Purpose: Analyze how a past decision played out to improve future decision-making.

Announce: "Using decision-review to analyze how this decision played out."

When to Use

Invoke this skill when:

  • A scheduled review date has arrived
  • An exit trigger has activated
  • Sufficient time has passed to observe outcomes
  • Circumstances have materially changed
  • You want to learn from a past decision (success or failure)
  • Building a track record for calibration purposes

Process

Step 1: Retrieve Original Decision

Load the decision artifact and review what was decided.

Questions to answer:

  • What was the decision?
  • What was the recommendation?
  • What were the Must-Be-True conditions?
  • What risks were identified?
  • What Exit Criteria were established?
  • What alternatives were rejected?
## Original Decision Summary

**Decision Date:** [YYYY-MM-DD]
**Decision:** [What was decided]
**Recommendation at time:** [Proceed/Do Not Proceed]
**Confidence at time:** [High/Medium/Low]

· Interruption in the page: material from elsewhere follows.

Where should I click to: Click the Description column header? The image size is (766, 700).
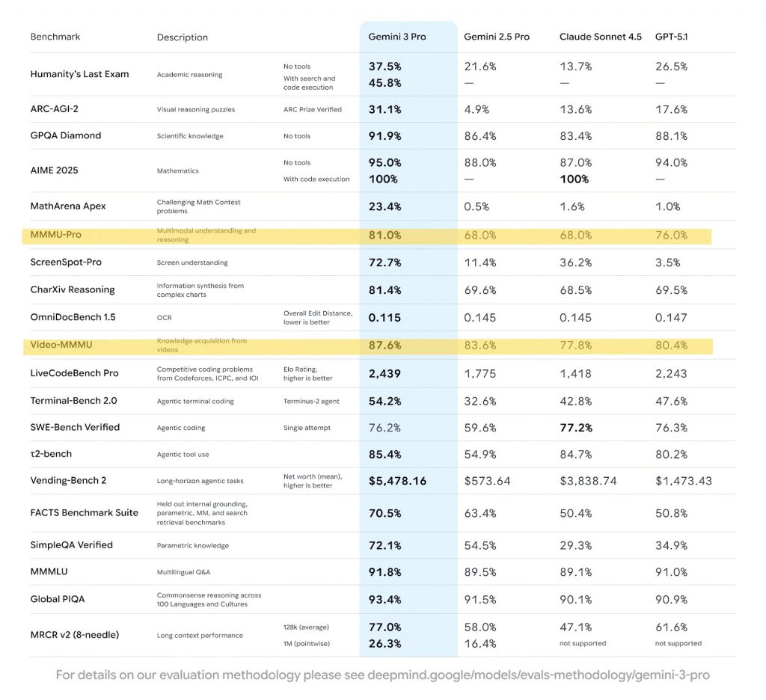coord(182,37)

**Must-Be-True Conditions:**
1. [Condition 1]
2. [Condition 2]
3. [Condition 3]

**Identified Risks:**
1. [Risk 1]
2. [Risk 2]
3. [Risk 3]

**Exit Criteria:**
- [Tripwire 1]
- [Tripwire 2]

Step 2: Document Outcomes

Record what actually happened since the decision was made.

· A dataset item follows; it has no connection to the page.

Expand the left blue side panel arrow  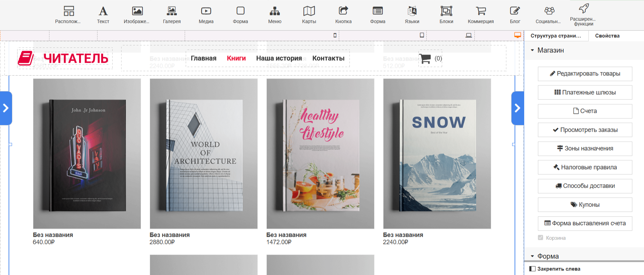tap(6, 108)

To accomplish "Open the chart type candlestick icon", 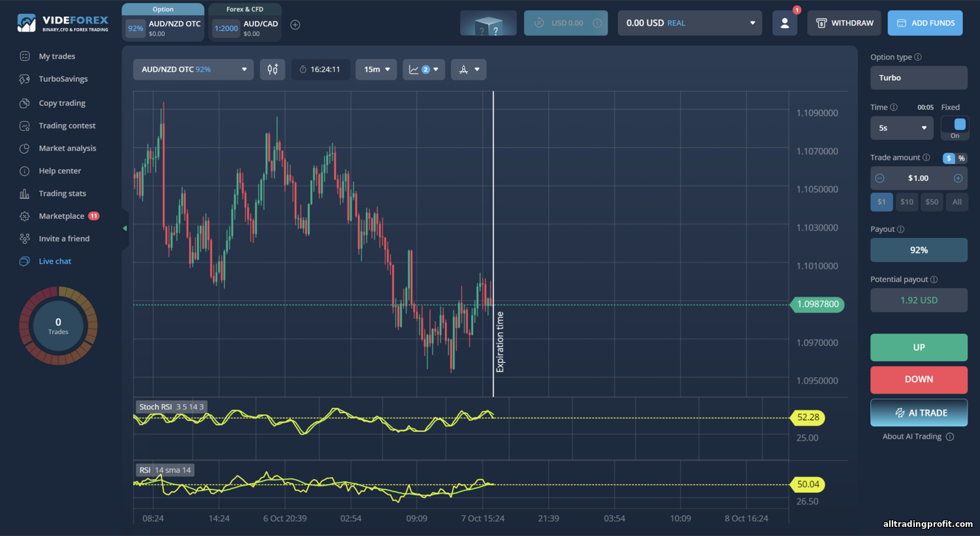I will click(x=272, y=69).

Outcome Assessment Questions:

  • What was the actual result?
  • How does it compare to expectations?
  • What unexpected events occurred?
  • Which exit triggers, if any, were hit?
  • What's the current status?

Outcome Categories:

CategoryDescription
SuccessObjectives achieved, decision validated
Partial SuccessSome objectives achieved, some missed
NeutralNeither clear success nor failure
Partial FailureSignificant objectives missed
FailureDecision did not achieve intended outcomes
ReversedDecision was undone or significantly changed
## Actual Outcomes

**Review Date:** [YYYY-MM-DD]
**Time Since Decision:** [duration]
**Overall Outcome:** [Success/Partial Success/Neutral/Partial Failure/Failure/Reversed]

**What Happened:**
[Narrative description of actual events and outcomes]

**Unexpected Events:**
- [Event 1]
- [Event 2]

**Exit Triggers Hit:**
- [ ] [Trigger 1] - [hit/not hit]
- [ ] [Trigger 2] - [hit/not hit]

**Current Status:**
[Where things stand now]

Step 3: Analyze Predictions

Compare predictions against reality to calibrate future judgment.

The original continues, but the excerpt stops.